--- Task statement ---
Count the lines in the records below that contain the word "input", and reply with only that number.

:: Provided records ::

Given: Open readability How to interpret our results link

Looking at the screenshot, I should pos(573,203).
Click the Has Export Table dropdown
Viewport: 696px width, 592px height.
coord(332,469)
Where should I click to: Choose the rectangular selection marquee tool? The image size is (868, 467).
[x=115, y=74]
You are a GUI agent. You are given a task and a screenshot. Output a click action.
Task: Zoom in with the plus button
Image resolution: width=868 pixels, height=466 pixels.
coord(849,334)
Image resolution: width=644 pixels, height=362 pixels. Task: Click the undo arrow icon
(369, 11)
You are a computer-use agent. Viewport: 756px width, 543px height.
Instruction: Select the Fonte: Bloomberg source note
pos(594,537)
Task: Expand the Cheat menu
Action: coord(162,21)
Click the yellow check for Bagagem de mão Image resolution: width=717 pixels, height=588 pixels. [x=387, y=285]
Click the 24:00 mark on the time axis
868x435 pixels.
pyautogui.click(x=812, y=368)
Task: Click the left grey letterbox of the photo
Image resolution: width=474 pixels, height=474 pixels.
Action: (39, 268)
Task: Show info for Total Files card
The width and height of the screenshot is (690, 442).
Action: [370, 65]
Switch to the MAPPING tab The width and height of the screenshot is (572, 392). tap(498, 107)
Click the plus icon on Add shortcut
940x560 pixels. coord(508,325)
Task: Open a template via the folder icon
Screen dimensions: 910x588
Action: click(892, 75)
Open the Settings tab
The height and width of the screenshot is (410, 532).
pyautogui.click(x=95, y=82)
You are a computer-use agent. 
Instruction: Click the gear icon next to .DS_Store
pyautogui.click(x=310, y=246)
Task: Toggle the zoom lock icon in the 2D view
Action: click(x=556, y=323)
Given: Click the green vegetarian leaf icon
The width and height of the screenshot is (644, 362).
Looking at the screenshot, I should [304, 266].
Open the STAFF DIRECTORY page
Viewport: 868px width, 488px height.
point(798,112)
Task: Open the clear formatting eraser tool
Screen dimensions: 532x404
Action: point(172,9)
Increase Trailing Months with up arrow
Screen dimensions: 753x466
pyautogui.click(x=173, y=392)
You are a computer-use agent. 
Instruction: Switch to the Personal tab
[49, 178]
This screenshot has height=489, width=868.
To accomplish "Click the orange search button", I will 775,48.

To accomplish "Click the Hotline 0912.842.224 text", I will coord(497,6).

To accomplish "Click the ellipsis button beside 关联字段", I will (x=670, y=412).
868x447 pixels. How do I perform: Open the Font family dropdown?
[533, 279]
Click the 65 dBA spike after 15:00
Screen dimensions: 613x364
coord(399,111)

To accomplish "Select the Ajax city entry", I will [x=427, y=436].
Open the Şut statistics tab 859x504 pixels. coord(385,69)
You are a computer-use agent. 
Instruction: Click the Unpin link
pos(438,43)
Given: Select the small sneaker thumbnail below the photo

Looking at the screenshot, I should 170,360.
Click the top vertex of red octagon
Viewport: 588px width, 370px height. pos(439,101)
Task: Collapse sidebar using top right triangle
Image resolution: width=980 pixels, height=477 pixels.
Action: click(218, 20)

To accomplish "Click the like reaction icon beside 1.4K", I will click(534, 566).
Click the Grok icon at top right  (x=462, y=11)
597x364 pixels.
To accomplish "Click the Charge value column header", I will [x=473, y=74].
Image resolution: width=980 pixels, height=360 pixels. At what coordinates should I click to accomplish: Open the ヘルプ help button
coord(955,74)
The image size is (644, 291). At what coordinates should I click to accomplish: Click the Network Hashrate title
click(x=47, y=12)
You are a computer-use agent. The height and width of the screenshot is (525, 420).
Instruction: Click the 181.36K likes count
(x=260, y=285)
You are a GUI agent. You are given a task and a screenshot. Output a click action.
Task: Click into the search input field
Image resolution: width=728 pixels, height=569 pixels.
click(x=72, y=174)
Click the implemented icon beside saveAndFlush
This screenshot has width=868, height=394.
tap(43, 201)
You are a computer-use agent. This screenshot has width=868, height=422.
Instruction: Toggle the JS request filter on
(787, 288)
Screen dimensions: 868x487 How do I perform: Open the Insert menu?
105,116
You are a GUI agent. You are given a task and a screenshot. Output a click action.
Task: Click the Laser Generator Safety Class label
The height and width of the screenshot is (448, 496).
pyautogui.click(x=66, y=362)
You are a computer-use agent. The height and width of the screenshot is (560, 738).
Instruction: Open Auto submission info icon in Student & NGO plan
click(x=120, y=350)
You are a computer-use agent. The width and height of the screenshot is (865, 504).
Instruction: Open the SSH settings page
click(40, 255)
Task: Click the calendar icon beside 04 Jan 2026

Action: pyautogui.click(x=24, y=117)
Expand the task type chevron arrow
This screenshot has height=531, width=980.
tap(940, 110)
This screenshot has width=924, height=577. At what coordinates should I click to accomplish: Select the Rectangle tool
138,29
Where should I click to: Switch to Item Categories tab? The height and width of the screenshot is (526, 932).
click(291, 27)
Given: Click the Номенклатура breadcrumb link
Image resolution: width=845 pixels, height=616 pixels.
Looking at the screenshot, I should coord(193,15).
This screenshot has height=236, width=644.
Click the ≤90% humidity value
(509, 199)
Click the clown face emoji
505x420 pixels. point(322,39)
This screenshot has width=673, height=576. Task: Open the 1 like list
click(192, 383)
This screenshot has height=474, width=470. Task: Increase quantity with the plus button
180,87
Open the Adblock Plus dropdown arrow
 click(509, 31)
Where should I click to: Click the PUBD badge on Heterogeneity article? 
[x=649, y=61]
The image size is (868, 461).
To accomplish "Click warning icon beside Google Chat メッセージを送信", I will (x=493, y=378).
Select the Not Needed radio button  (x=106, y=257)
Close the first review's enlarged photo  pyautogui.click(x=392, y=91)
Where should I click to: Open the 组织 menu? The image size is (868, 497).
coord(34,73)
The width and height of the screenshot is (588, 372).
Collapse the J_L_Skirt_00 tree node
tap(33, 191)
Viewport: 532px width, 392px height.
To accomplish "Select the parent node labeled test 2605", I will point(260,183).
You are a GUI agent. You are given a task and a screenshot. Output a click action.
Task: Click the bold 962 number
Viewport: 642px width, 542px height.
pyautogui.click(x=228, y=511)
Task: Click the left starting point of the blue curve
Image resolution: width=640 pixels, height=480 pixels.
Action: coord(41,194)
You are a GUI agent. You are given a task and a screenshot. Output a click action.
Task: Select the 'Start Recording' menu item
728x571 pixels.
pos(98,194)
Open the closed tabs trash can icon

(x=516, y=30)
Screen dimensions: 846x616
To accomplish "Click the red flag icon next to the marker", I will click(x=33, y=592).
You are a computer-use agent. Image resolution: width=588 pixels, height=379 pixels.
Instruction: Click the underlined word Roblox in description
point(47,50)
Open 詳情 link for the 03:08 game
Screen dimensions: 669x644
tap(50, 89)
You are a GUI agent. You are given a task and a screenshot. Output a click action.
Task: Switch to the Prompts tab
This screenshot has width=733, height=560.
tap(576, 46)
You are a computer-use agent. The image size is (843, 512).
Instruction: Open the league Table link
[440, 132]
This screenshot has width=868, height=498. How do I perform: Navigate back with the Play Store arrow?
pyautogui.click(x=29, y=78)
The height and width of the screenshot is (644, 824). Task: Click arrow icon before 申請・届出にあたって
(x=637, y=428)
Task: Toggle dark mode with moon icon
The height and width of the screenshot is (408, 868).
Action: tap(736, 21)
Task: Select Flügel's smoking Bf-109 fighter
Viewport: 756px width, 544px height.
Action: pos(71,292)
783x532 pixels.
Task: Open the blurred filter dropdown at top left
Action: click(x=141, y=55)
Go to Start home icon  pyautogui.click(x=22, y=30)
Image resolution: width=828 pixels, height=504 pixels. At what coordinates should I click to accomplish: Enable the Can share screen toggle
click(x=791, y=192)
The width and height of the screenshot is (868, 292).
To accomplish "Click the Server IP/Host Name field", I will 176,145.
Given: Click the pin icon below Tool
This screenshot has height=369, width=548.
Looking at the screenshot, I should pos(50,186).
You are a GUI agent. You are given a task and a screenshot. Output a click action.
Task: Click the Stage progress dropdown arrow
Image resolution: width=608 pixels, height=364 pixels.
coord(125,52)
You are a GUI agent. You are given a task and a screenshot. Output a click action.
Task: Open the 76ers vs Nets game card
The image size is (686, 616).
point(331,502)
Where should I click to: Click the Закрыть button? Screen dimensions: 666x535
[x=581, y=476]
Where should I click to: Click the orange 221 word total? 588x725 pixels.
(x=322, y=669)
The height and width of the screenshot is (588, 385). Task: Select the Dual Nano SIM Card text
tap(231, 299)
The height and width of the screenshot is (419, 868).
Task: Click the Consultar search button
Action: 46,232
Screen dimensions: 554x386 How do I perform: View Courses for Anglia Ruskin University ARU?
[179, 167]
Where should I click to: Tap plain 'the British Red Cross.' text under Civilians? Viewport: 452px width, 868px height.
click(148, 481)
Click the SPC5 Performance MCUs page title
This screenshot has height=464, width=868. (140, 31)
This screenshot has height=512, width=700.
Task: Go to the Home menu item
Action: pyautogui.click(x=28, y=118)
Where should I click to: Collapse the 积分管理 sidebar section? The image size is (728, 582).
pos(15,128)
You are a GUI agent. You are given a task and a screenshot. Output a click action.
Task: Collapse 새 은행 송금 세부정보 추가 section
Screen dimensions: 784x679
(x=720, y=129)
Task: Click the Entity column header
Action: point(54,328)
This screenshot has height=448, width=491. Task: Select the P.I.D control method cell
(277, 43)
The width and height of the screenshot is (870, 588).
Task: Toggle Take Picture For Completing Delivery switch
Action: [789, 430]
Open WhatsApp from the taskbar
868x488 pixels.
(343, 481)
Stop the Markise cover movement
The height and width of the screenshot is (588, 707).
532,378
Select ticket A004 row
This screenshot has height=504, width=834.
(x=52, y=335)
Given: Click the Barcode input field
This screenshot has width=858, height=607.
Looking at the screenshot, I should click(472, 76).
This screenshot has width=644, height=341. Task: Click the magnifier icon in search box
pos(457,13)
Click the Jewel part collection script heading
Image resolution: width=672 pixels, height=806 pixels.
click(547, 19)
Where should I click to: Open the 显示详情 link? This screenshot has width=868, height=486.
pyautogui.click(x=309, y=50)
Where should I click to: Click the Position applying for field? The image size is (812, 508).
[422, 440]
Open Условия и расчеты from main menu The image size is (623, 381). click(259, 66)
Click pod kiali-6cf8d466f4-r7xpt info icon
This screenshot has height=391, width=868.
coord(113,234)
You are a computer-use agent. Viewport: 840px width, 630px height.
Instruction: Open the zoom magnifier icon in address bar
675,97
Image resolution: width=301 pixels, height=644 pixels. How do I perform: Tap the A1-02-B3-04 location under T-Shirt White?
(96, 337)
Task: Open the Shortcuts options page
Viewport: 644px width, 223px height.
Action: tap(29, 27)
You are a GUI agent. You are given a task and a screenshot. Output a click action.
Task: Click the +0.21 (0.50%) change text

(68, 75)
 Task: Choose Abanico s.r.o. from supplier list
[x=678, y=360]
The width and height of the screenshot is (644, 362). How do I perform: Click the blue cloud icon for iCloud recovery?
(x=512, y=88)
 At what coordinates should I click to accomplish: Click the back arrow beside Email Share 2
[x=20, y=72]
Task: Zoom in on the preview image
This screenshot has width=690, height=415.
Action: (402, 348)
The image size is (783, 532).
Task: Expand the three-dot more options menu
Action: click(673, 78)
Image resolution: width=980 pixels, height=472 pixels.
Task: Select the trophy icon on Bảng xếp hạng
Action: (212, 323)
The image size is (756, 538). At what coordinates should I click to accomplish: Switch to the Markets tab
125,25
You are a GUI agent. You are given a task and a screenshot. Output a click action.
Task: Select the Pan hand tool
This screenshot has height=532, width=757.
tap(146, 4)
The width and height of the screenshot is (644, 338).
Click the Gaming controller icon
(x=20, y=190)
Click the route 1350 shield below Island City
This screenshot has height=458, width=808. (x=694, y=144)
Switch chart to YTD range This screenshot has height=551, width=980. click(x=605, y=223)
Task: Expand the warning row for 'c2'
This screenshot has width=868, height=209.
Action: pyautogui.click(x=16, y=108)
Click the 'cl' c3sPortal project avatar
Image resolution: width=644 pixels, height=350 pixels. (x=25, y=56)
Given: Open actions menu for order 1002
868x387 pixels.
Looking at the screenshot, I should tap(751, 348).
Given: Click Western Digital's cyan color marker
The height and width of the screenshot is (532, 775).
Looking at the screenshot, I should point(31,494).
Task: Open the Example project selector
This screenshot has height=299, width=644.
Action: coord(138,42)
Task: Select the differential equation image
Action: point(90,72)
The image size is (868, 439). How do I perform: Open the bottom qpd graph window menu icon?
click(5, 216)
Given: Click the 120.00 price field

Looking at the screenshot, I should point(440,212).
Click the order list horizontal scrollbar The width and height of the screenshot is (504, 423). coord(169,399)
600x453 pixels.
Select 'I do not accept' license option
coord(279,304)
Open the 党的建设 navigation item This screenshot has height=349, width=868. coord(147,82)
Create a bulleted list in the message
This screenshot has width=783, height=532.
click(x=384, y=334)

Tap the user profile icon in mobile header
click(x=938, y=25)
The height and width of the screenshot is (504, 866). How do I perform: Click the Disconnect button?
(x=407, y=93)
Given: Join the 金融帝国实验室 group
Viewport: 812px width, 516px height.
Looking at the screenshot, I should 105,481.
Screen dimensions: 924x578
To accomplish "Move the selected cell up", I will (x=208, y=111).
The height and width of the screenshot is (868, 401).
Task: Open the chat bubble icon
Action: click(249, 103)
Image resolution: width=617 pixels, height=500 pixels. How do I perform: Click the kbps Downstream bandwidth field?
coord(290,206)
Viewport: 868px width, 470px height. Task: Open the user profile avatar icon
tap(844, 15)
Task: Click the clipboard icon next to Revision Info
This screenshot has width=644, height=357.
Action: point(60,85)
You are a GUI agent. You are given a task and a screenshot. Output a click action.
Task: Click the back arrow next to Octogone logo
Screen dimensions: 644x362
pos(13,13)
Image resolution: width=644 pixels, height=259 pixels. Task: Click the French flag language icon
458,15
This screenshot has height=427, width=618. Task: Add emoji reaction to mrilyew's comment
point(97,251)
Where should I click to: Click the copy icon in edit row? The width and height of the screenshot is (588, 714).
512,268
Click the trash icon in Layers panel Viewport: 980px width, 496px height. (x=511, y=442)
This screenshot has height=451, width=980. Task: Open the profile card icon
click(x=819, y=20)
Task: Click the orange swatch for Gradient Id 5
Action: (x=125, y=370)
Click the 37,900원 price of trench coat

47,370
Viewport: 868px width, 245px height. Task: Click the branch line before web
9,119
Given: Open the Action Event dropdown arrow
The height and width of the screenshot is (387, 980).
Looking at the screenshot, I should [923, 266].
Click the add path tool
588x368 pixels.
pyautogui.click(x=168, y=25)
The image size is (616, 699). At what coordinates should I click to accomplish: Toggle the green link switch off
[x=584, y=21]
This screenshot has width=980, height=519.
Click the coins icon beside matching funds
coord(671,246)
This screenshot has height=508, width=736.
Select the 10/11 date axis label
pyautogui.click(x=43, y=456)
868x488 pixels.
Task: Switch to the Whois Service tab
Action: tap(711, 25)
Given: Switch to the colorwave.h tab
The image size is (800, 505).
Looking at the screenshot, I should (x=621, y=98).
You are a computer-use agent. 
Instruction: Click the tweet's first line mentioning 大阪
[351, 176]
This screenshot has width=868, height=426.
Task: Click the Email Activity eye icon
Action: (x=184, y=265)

:::

--- Answer for the task ---
2